After losing control of the West Coast Mainline, Virgin did the unthinkable. It told ministers that they had made the wrong decision and began a campaign to get it overturned.
Richard Hebditch, campaigns director for Campaign for Better Transport, said that ultimately Virgin's "petulance" could have a positive impact on how the much-criticised process works.
When operators have lost out in the past, they've lick their wounds and moved onto the next bid. But Virgin had nothing to lose and decided it was time to rock the boat - hoping that First might fall overboard.
Virgin's campaign has been pretty successful. Within just a few days, 100,000 people had signed an online petition asking the Government to look again at the bids. The chairman of the Transport Select Committee has even written to Justine Greening, urging the minister to delay signing off the franchise before Parliament has had chance to scrutinise the bids.
Their petulance could have positive results in terms of getting people to look how the process actually works.
Richard Hebditch, Campaign for Better Transport
The e-petition, which has now passed 150,000 signatures, is only the 11th to top 100,000 since the website was launched a year ago. And as well as supporting Virgin's fight, it calls on the Government to "look at more than the highest bidder" when choosing who will operate the services that millions rely on every day.
But with the paperwork waiting to be signed, even a promise by Branson to run services on a non-for profit basis past December doesn't look like stopping the Government from shaking hands on an agreement in the next couple of days.
"I can't see the government changing their mind. I think the difference it could make though is to have more of a debate about how the franchise system works," said Richard Hebditch.
"There is sort of a rush to try get these franchises agreed and most of them are up for renewal in the next couple of years and the positive result is not that Virgin will possibly get them to change their mind about this franchise but actually to get more of a public debate about what we want to achieve with these franchises."

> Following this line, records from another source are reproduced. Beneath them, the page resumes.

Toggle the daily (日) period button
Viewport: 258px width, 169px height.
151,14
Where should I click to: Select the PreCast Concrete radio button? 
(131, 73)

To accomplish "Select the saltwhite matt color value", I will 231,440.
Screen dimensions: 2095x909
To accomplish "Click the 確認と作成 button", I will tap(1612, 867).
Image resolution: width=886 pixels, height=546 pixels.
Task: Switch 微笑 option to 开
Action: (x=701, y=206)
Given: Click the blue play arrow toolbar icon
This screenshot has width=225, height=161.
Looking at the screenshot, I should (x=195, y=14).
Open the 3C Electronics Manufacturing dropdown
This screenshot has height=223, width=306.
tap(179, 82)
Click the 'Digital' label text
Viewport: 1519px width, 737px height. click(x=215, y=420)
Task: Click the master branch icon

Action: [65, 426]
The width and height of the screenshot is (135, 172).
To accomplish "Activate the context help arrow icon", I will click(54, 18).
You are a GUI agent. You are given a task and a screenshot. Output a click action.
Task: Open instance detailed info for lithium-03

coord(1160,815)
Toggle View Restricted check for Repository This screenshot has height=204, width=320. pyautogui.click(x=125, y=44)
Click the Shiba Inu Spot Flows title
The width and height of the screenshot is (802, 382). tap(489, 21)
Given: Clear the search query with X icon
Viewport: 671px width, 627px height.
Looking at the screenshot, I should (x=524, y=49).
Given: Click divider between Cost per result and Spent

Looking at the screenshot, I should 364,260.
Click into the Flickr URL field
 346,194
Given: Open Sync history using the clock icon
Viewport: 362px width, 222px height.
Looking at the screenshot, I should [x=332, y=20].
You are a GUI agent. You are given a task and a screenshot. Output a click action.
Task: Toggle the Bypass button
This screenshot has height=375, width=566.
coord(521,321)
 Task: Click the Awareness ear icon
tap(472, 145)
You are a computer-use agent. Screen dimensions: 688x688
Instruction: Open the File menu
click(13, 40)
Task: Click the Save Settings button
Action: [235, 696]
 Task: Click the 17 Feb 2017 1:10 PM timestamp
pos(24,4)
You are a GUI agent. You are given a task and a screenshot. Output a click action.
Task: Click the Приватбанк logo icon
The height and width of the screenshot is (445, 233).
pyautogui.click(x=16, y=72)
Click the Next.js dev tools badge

Ministers must be surprised with the response. Train operators usually occupy the same space as estate agents, bankers and themselves in the affections of the Great British public. Rarely is such brand loyalty seen on the railways. And although Virgin may not get the U-turn it wants, the legacy of the campaign may be a franchise system which looks for quality over cost.
Hebditch added: "I recognise it's difficult for DfT. The public procurement processes are not easy to do; the ways in which to provide an evidence base about how you make a decision, the audit trail and a fear of being challenged in court by unsuccessful bidders means it's quite difficult for DfT to talk about quality. But I still think there needs to be a stronger emphasis on the quality of the service which is being offered."